■ Task description ■
Present every line of the items below as a numbered list, omitting blank lines and the pictures.

■ Data excerpts ■
-------------------------

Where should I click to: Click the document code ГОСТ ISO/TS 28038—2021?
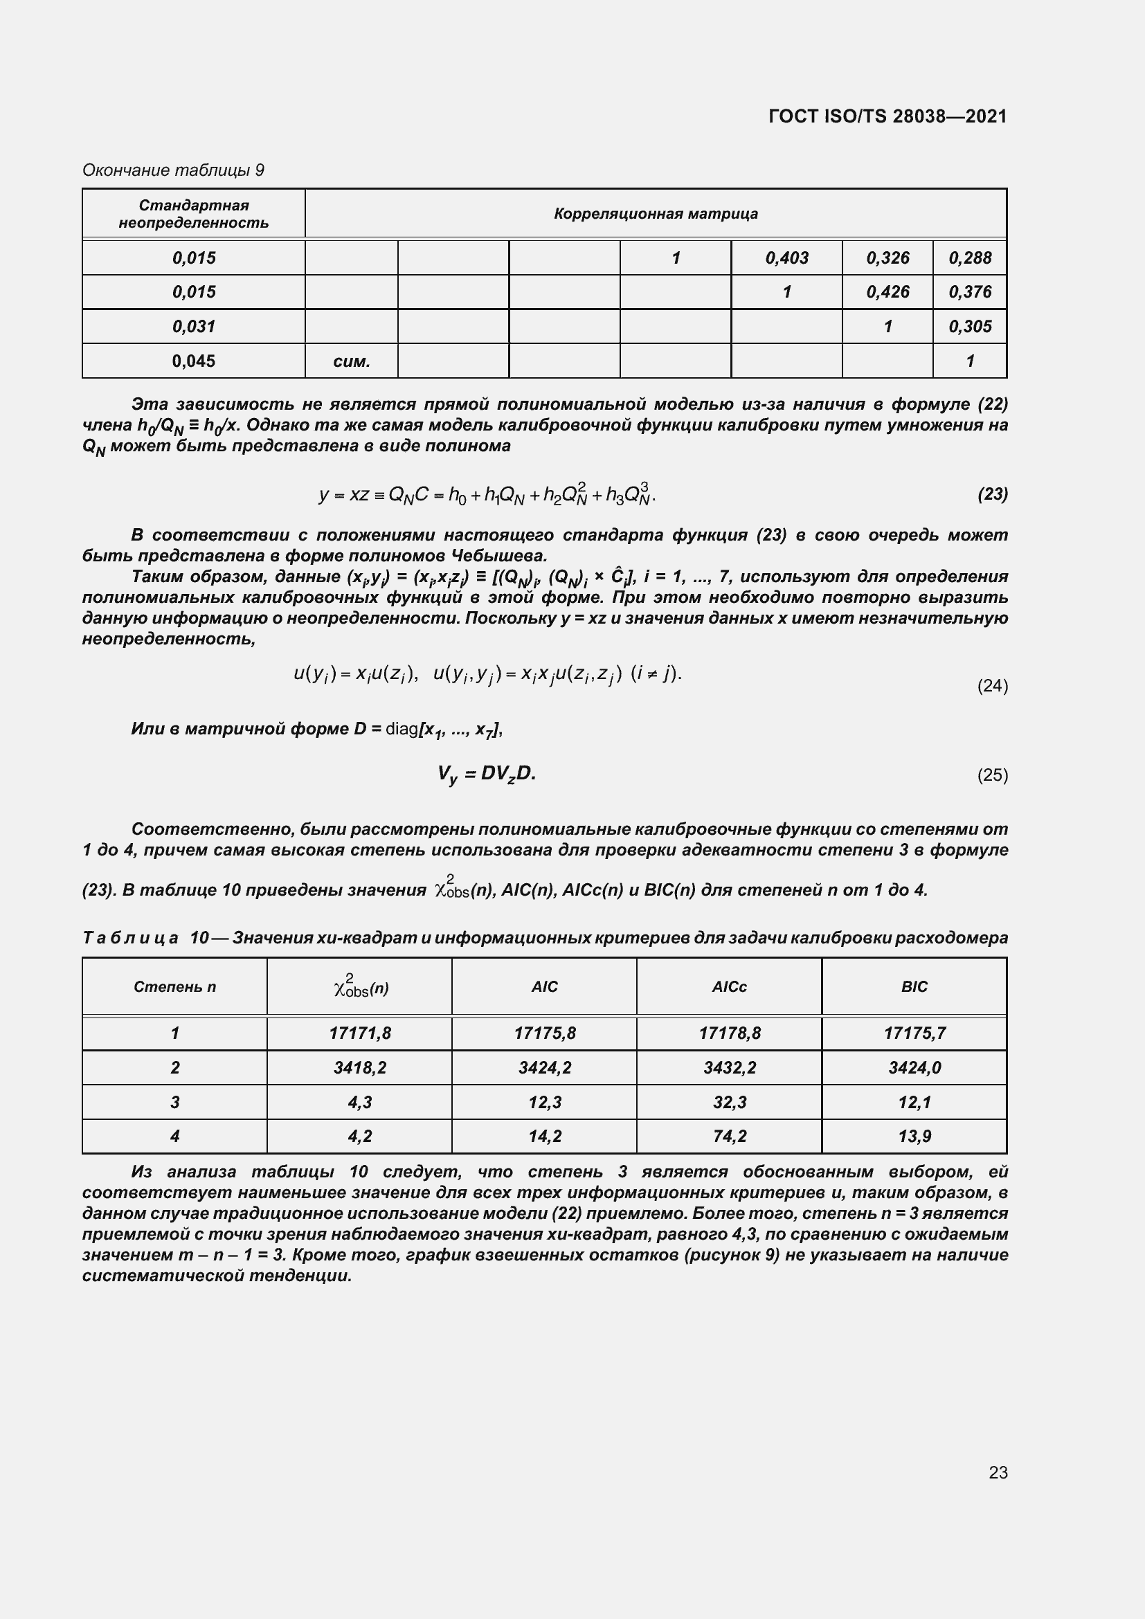887,116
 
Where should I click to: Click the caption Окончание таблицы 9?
174,170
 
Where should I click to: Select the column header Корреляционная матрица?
655,214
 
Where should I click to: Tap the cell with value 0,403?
786,258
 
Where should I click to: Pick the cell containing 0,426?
887,292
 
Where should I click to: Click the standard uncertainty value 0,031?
194,327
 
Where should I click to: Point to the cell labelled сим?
351,361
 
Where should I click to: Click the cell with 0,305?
969,327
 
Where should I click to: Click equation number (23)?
992,494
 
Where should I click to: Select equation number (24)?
992,685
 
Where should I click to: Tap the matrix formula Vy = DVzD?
486,775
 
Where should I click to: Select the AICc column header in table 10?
728,986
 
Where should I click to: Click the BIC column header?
914,986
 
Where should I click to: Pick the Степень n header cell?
175,986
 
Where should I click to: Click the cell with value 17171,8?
359,1033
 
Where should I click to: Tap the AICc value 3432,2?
728,1067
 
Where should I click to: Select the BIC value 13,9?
914,1136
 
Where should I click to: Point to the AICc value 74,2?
728,1136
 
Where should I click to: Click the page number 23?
998,1472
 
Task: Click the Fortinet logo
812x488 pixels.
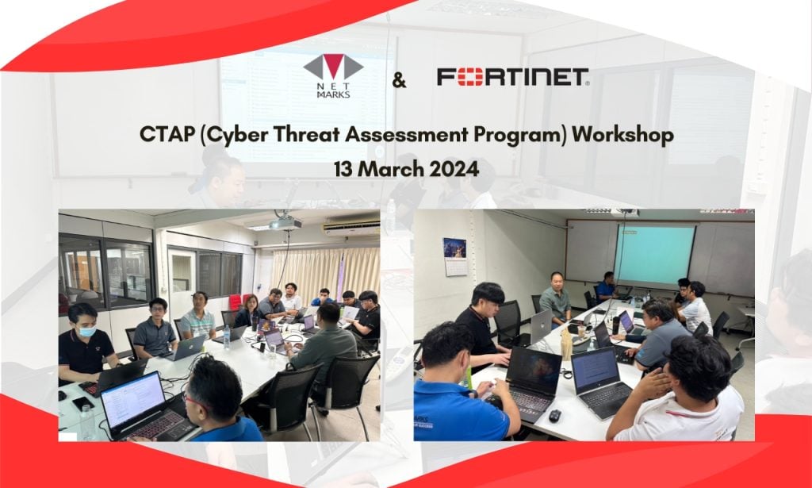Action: coord(512,77)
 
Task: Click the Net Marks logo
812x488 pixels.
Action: coord(333,76)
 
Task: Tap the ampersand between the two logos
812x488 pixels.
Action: coord(399,80)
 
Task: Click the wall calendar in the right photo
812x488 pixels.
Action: coord(454,256)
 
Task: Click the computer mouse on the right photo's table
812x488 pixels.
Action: coord(554,415)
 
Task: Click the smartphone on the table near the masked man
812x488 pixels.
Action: coord(79,403)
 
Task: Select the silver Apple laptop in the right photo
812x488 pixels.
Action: coord(540,326)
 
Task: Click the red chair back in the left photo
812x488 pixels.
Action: coord(235,302)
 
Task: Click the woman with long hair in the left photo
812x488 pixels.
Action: coord(249,309)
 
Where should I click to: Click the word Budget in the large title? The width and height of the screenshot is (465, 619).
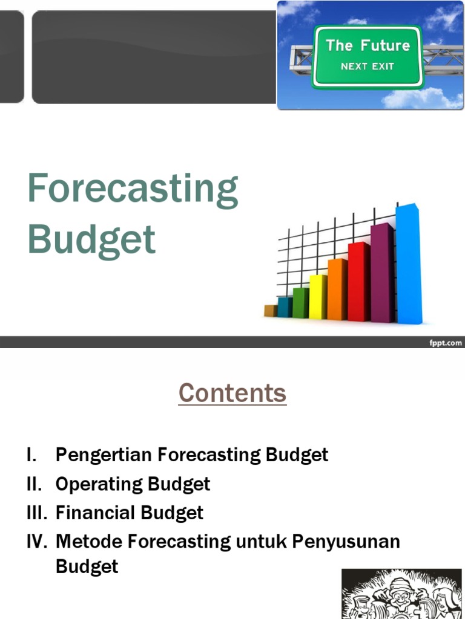click(91, 239)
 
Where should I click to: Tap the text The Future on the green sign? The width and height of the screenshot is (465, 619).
click(368, 45)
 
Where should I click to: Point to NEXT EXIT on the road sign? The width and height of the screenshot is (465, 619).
click(368, 66)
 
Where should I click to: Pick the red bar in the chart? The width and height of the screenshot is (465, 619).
click(358, 282)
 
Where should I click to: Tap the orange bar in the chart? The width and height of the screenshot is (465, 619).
click(337, 290)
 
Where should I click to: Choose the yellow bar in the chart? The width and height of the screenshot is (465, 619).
click(317, 297)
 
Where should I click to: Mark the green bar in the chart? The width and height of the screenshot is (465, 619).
click(300, 303)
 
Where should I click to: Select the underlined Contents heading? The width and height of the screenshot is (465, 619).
click(232, 394)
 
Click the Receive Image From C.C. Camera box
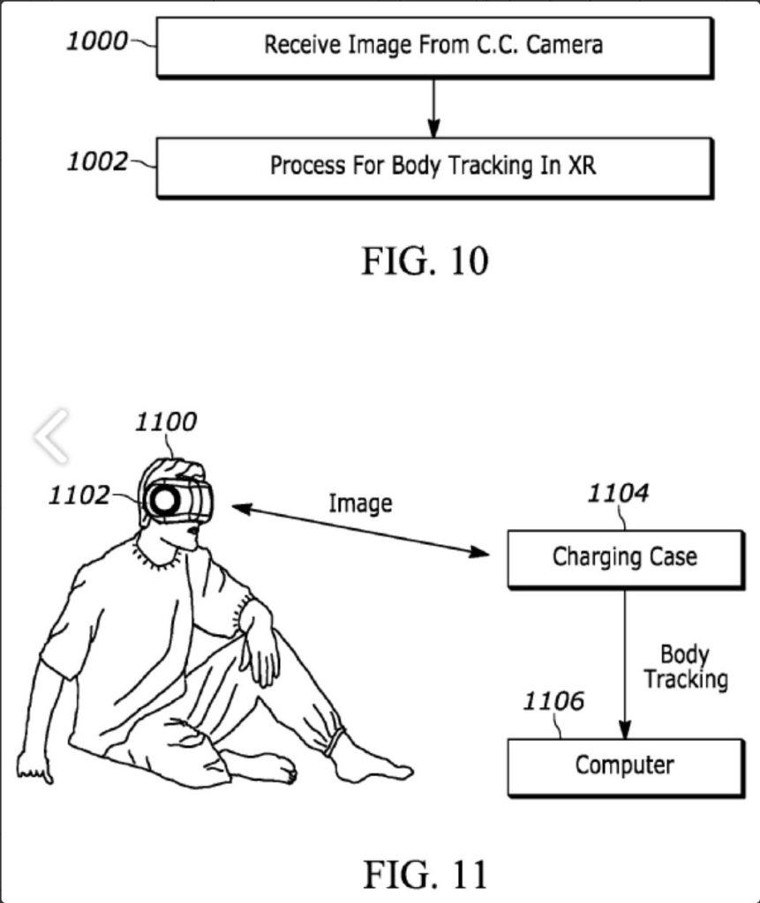tap(433, 46)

-------------------------

■ Answer to the problem ■
1. Where should I click to: Click the document code ГОСТ ISO/TS 28038—2021?
2. 887,116
3. Where should I click to: Click the caption Окончание таблицы 9?
4. 174,170
5. Where should I click to: Select the column header Корреляционная матрица?
6. 655,214
7. Where should I click to: Tap the cell with value 0,403?
8. 786,258
9. Where should I click to: Pick the cell containing 0,426?
10. 887,292
11. Where should I click to: Click the standard uncertainty value 0,031?
12. 194,327
13. Where should I click to: Point to the cell labelled сим?
14. 351,361
15. Where should I click to: Click the cell with 0,305?
16. 969,327
17. Where should I click to: Click equation number (23)?
18. 992,494
19. Where should I click to: Select equation number (24)?
20. 992,685
21. Where should I click to: Tap the matrix formula Vy = DVzD?
22. 486,775
23. Where should I click to: Select the AICc column header in table 10?
24. 728,986
25. Where should I click to: Click the BIC column header?
26. 914,986
27. Where should I click to: Pick the Степень n header cell?
28. 175,986
29. Where should I click to: Click the cell with value 17171,8?
30. 359,1033
31. Where should I click to: Tap the AICc value 3432,2?
32. 728,1067
33. Where should I click to: Select the BIC value 13,9?
34. 914,1136
35. Where should I click to: Point to the AICc value 74,2?
36. 728,1136
37. Where should I click to: Click the page number 23?
38. 998,1472
39. Task: Click the Fortinet logo
40. 812x488 pixels.
41. Action: coord(512,77)
42. Task: Click the Net Marks logo
43. 812x488 pixels.
44. Action: coord(333,76)
45. Task: Tap the ampersand between the two logos
46. 812x488 pixels.
47. Action: coord(399,80)
48. Task: Click the wall calendar in the right photo
49. 812x488 pixels.
50. Action: coord(454,256)
51. Task: Click the computer mouse on the right photo's table
52. 812x488 pixels.
53. Action: coord(554,415)
54. Task: Click the smartphone on the table near the masked man
55. 812x488 pixels.
56. Action: coord(79,403)
57. Task: Select the silver Apple laptop in the right photo
58. 812x488 pixels.
59. Action: coord(540,326)
60. Task: Click the red chair back in the left photo
61. 812x488 pixels.
62. Action: coord(235,302)
63. Task: Click the woman with long hair in the left photo
64. 812x488 pixels.
65. Action: coord(249,309)
66. Where should I click to: Click the word Budget in the large title? The width and height of the screenshot is (465, 619).
67. click(91, 239)
68. Where should I click to: Tap the text The Future on the green sign? The width and height of the screenshot is (465, 619).
69. click(368, 45)
70. Where should I click to: Point to NEXT EXIT on the road sign? The width and height of the screenshot is (465, 619).
71. click(368, 66)
72. Where should I click to: Pick the red bar in the chart? The width and height of the screenshot is (465, 619).
73. click(358, 282)
74. Where should I click to: Tap the orange bar in the chart? The width and height of the screenshot is (465, 619).
75. click(337, 290)
76. Where should I click to: Choose the yellow bar in the chart? The width and height of the screenshot is (465, 619).
77. click(317, 297)
78. Where should I click to: Mark the green bar in the chart? The width and height of the screenshot is (465, 619).
79. click(300, 303)
80. Where should I click to: Select the underlined Contents heading? The width and height of the screenshot is (465, 619).
81. click(232, 394)
82. Click the Receive Image From C.C. Camera box
83. tap(433, 46)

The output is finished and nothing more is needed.